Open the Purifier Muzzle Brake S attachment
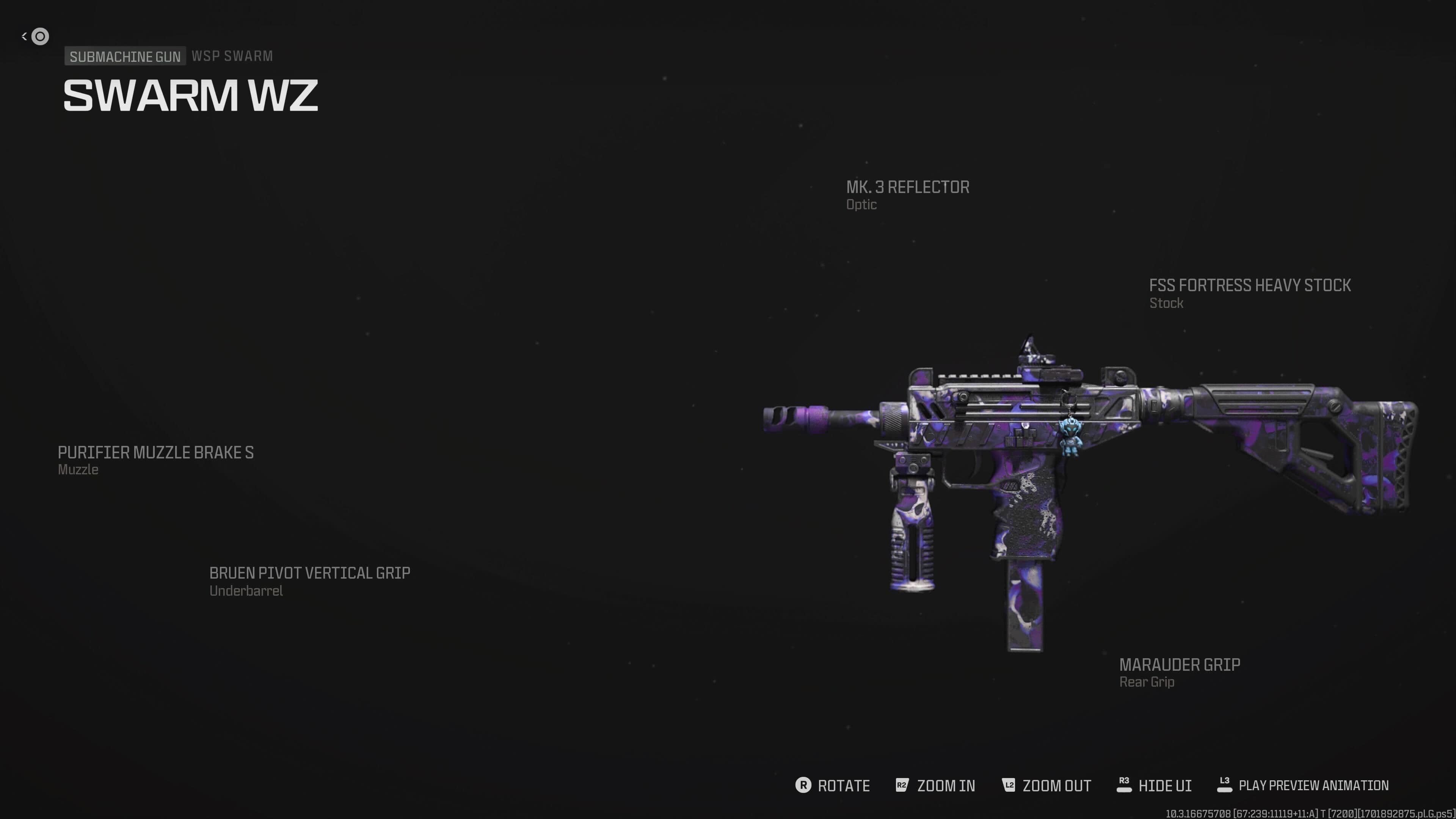Viewport: 1456px width, 819px height. (156, 452)
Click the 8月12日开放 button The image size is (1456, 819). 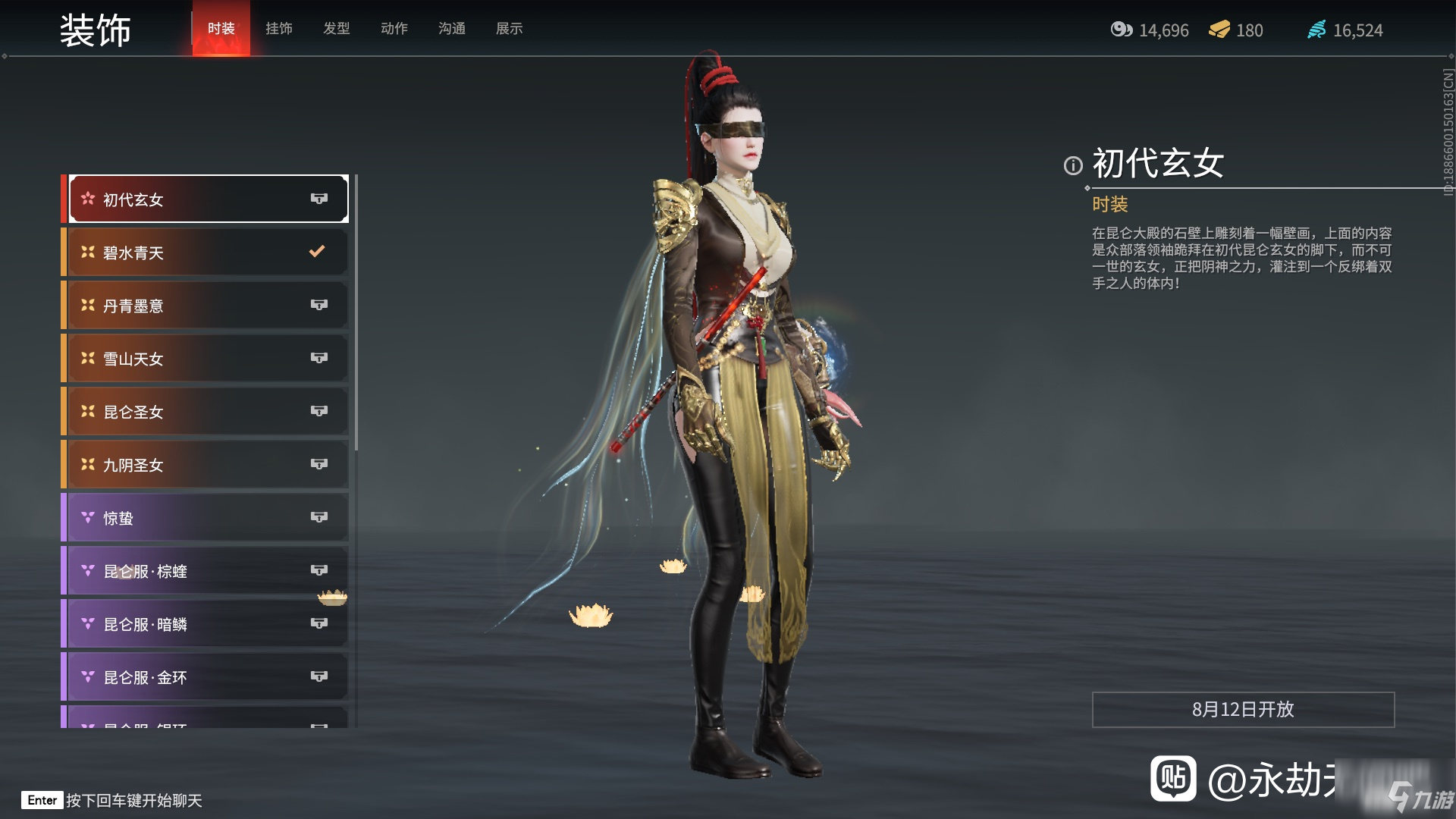click(x=1242, y=710)
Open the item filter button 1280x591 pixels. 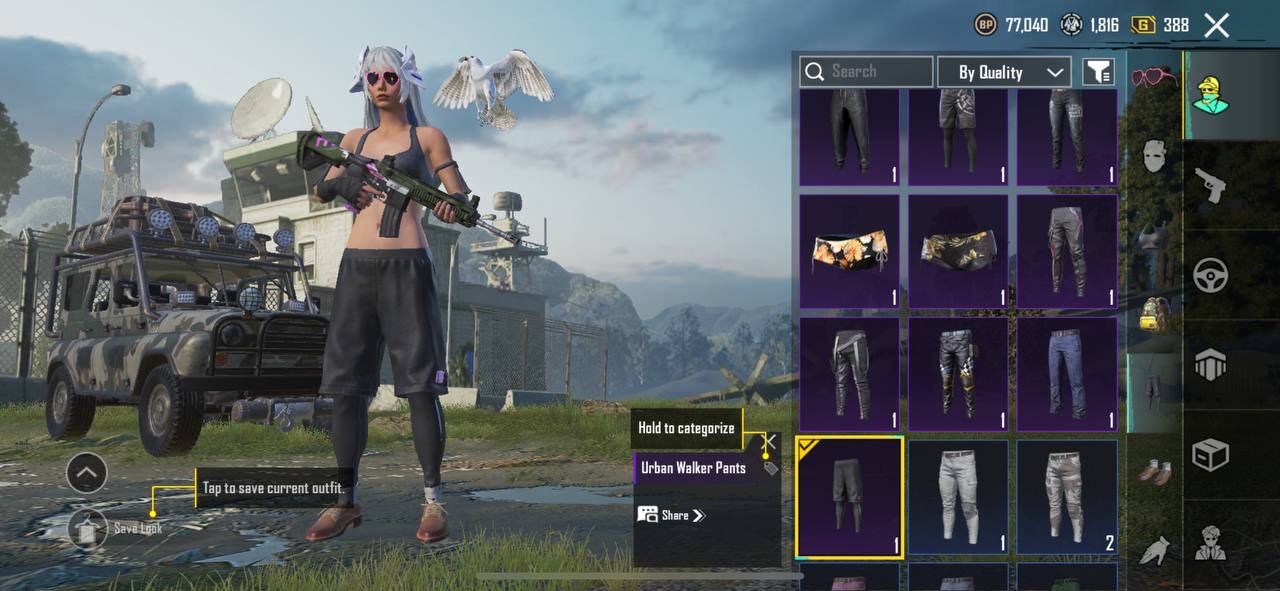tap(1098, 72)
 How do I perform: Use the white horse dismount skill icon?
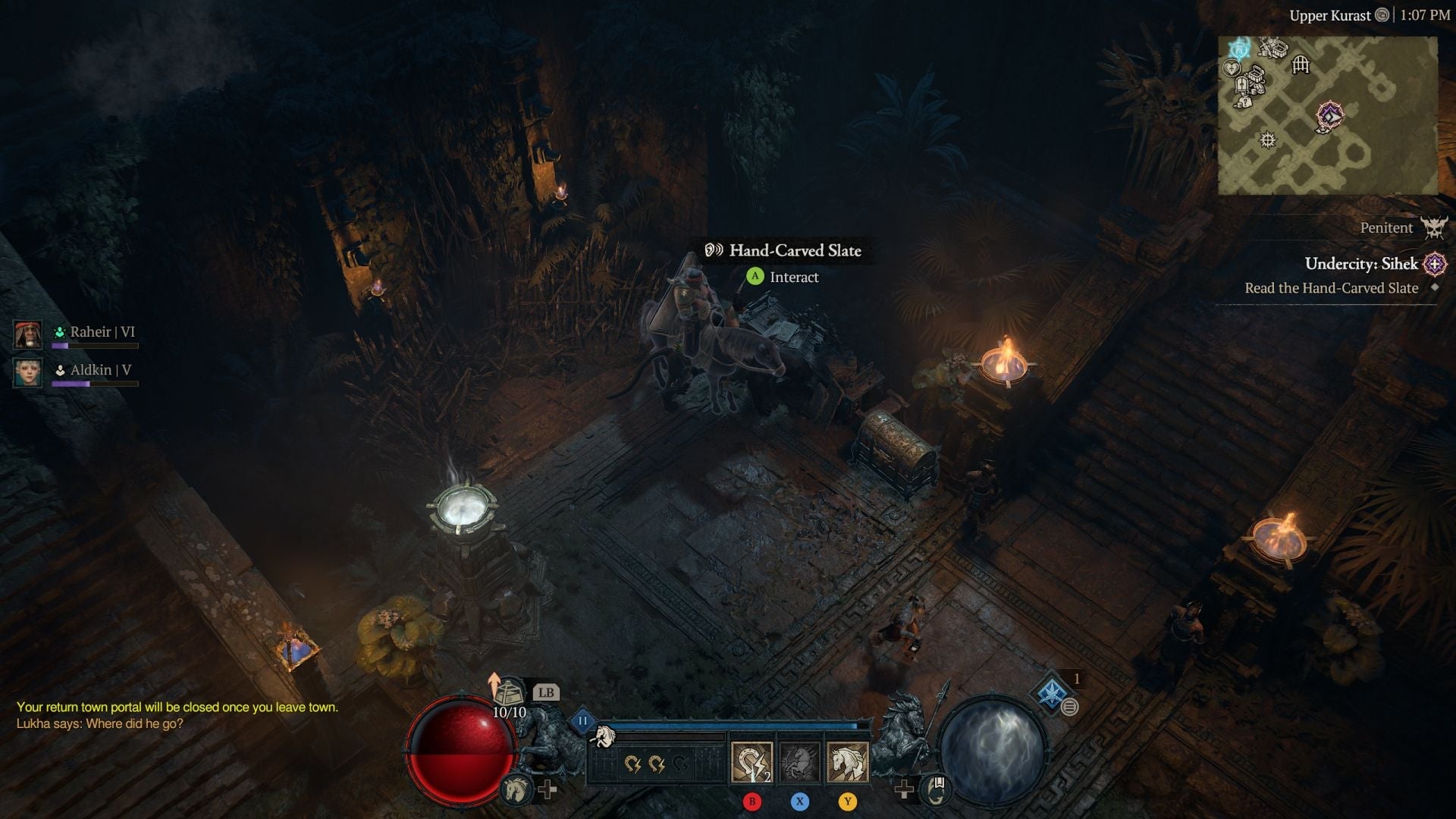pos(847,763)

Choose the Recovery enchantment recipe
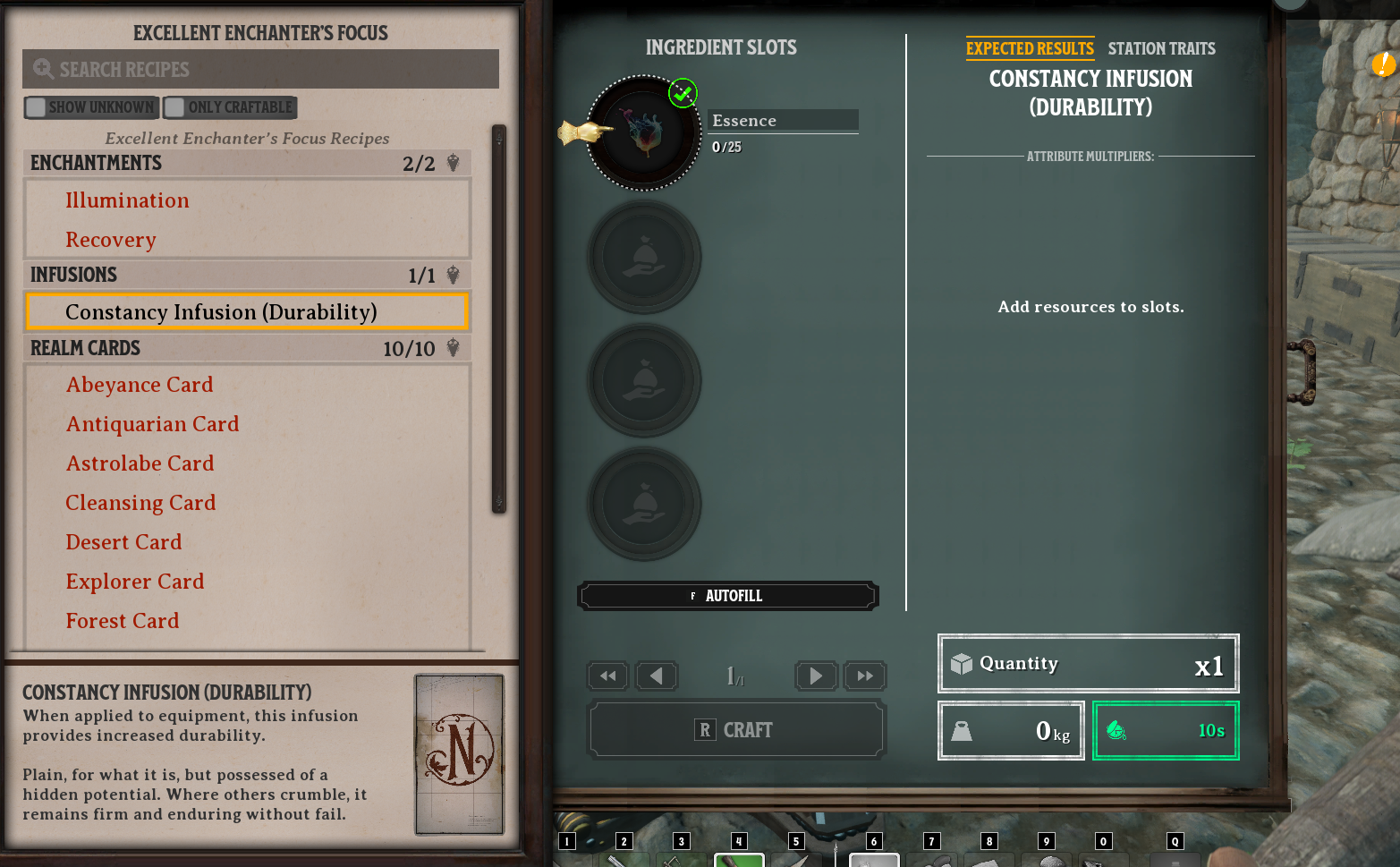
===============
→ Prompt: Copy everything from the line containing "How do I perform: Use" down to the end of the records, and leave the pictures out of your copy.

→ Response below:
 How do I perform: Use the white horse dismount skill icon?
pos(847,763)

Choose the Recovery enchantment recipe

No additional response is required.